Staff knew people’s preferences and people told us they received support in accordance with their wishes. People told us they liked the staff and found them to be caring and patient. Staff promoted people’s dignity and encouraged people to remain as independent as possible. People were encouraged to form friendships at the home and were able to see friends and family as they wished. Staff kept relatives informed of changes in people’s care and support.

People received their medicines as prescribed and had access to health professionals to support and maintain their health. People were supported to have sufficient to eat and drink to maintain good health and to access health care services when they required.

The provider had recruitment processes in place to assure themselves that staff were suitable to work in a caring environment which minimised risks to people’s safety.

We found a breach of the Health and Social Care Act 2008 (Regulated Activities) Regulations 2014. You can see what action we have asked the provider to take at the back of the report.

30 June 2014

During a routine inspection

During this inspection we spoke with six people who used the service, two relatives who were visiting and six members of staff.

To understand people's experiences of care, we always ask the following five questions of every service and provider;

Is the service safe?

The home provided adequate staff to meet the needs of all the people living in the home. One relative told us, " I feel my X (the person who used the service) is looked after safely here".

We saw that staff reported adverse incidents which occurred and these were investigated, however the provider did not always provide management plans to reduce the risk of incidents reoccurring.

Staff were aware of the categories of abuse that people might be subjected to and felt confident to report safeguarding concerns internally or directly to the local authority. Staff were also aware of the process for whistleblowing if they had concerns which they would not want to raise directly with the provider.

People's individual risks and specialised equipment needs, such as assistive technology were assessed and reviewed on a regular basis.

People had access to specialist health care professionals to maintain their physical and mental health.

There were established health and safety procedures in place to ensure the food served to people was stored and cooked safely. One person told us, 'We get good, down to earth food here. Just what I like'.

Is the service effective?

The people who used the service had detailed care plans which provided staff with the information they required to care for people.
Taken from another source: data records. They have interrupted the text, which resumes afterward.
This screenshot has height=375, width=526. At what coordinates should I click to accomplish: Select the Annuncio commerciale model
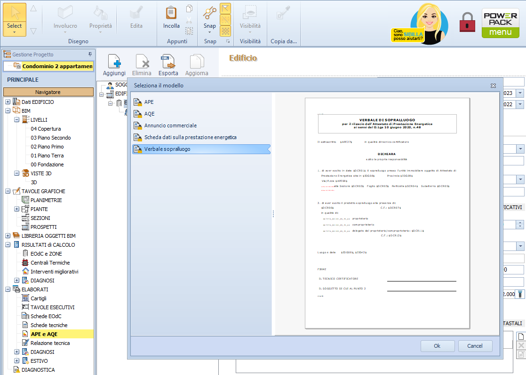[170, 125]
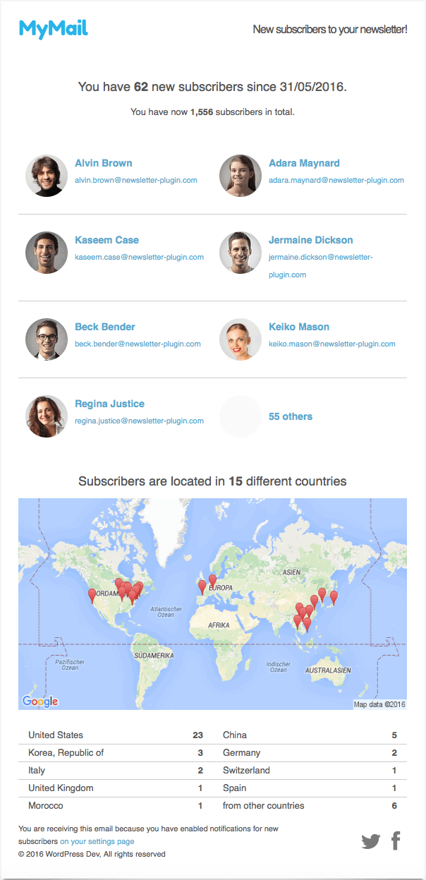Open regina.justice@newsletter-plugin.com email address

tap(139, 421)
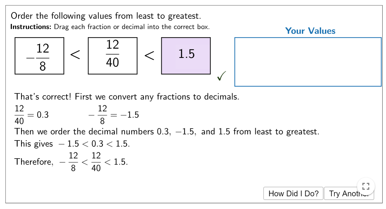386x209 pixels.
Task: Select the box containing 12/40
Action: coord(112,56)
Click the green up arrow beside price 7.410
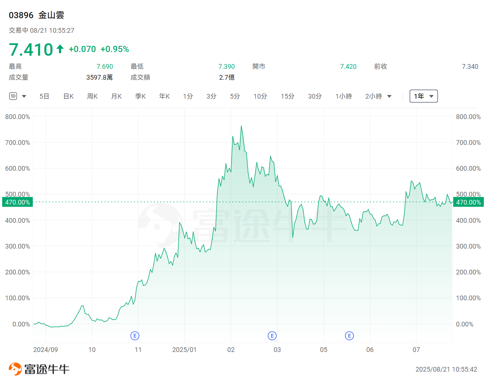486x384 pixels. (60, 48)
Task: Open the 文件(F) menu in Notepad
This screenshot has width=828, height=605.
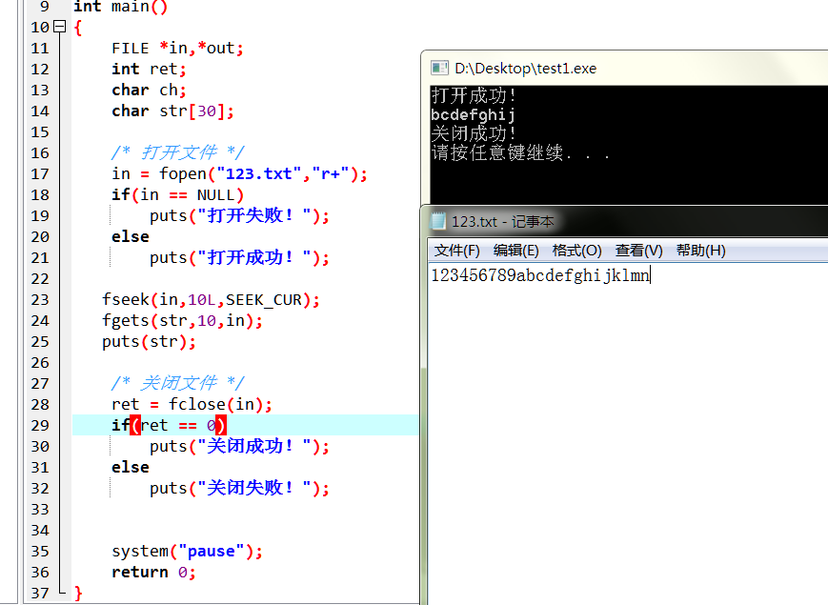Action: pos(456,250)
People's individual preferences on care, for instance the time they liked to wake in the morning, were recorded and respected.

There were effective processes in place to regularly review and update the care records to ensure they remained current.

Is the service caring?

During our inspection we observed people receiving kind and respectful care from staff. All requests for personal support were met in a timely manner with discretion.
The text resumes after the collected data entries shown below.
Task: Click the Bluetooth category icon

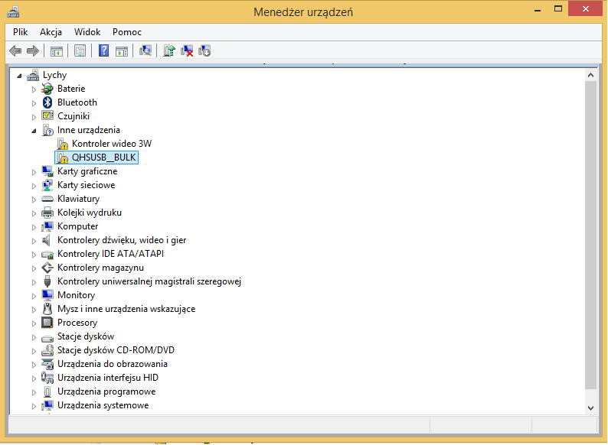Action: point(47,102)
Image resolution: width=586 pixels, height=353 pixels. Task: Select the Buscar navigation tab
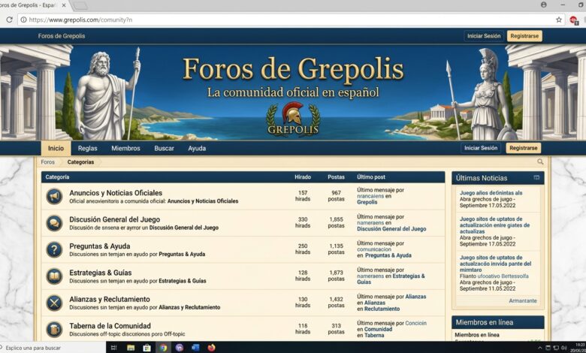click(x=164, y=148)
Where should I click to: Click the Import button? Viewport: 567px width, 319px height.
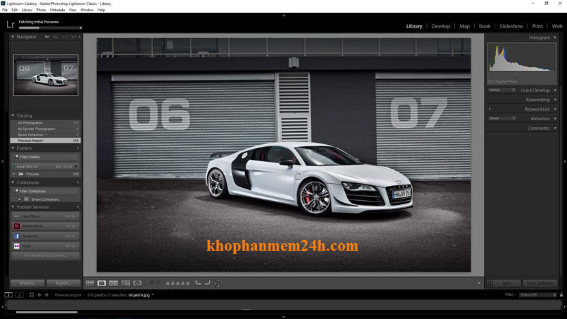[x=27, y=283]
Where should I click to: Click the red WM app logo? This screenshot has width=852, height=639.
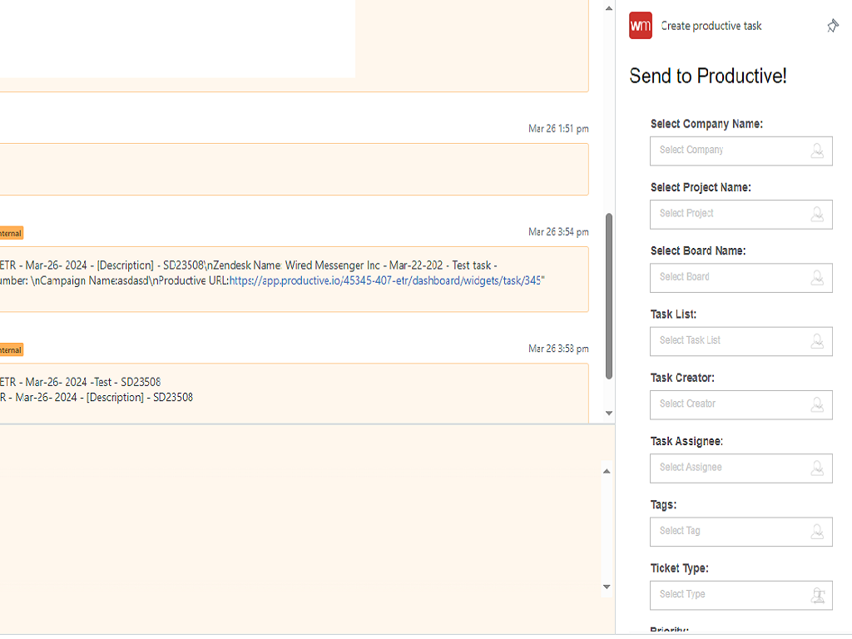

Staff knew people well and were able to support them in the way they preferred.

One person told us, 'There's nice company here. It's a lovely calm atmosphere'. Another person told us, 'They're (the staff) very good here'.
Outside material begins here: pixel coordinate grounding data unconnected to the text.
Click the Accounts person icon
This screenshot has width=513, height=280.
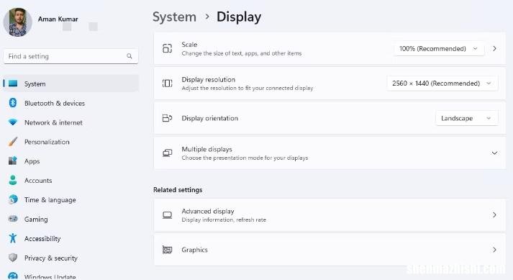(13, 180)
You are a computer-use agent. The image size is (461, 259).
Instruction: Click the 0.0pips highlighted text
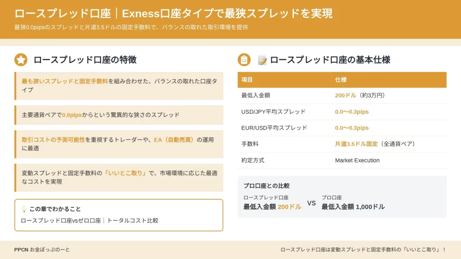coord(72,115)
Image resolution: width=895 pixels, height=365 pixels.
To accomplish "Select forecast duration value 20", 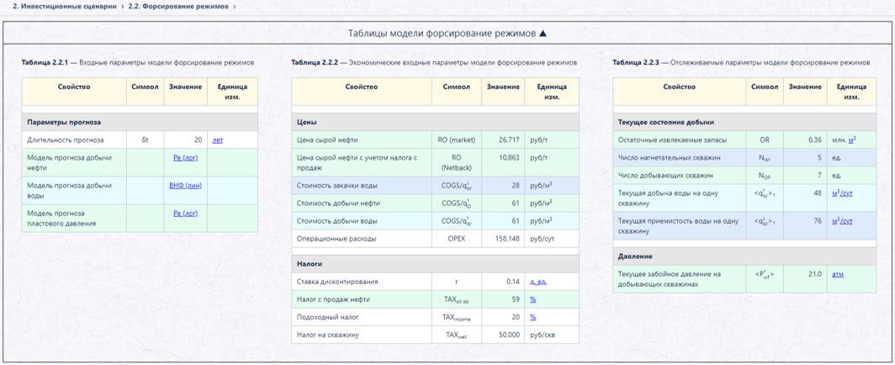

Is the service responsive?

We saw the provider responded to changes in people's well-being which might affect their health, for instance, weight loss was reported to the person's GP.

There was a complaints system in place and people felt supported to raise concerns. One person told us, 'If I wasn't happy I'd go into the office and tell them'. Another person said, 'The girls are really good but if I wasn't happy I'd tell them'.

Some people were able to participate in activities but these did not always meet the needs of all the people.

Is the service well-led?

The provider was regularly monitoring and assessing the quality of service provided through a range of audits so that, if necessary, improvements could be made. People's care records were audited to ensure they were completed correctly and contained up to date information. Staff signed to confirm they had made the required amendments.

There was a contingency plan in place to provide additional staff, if required, during an emergency.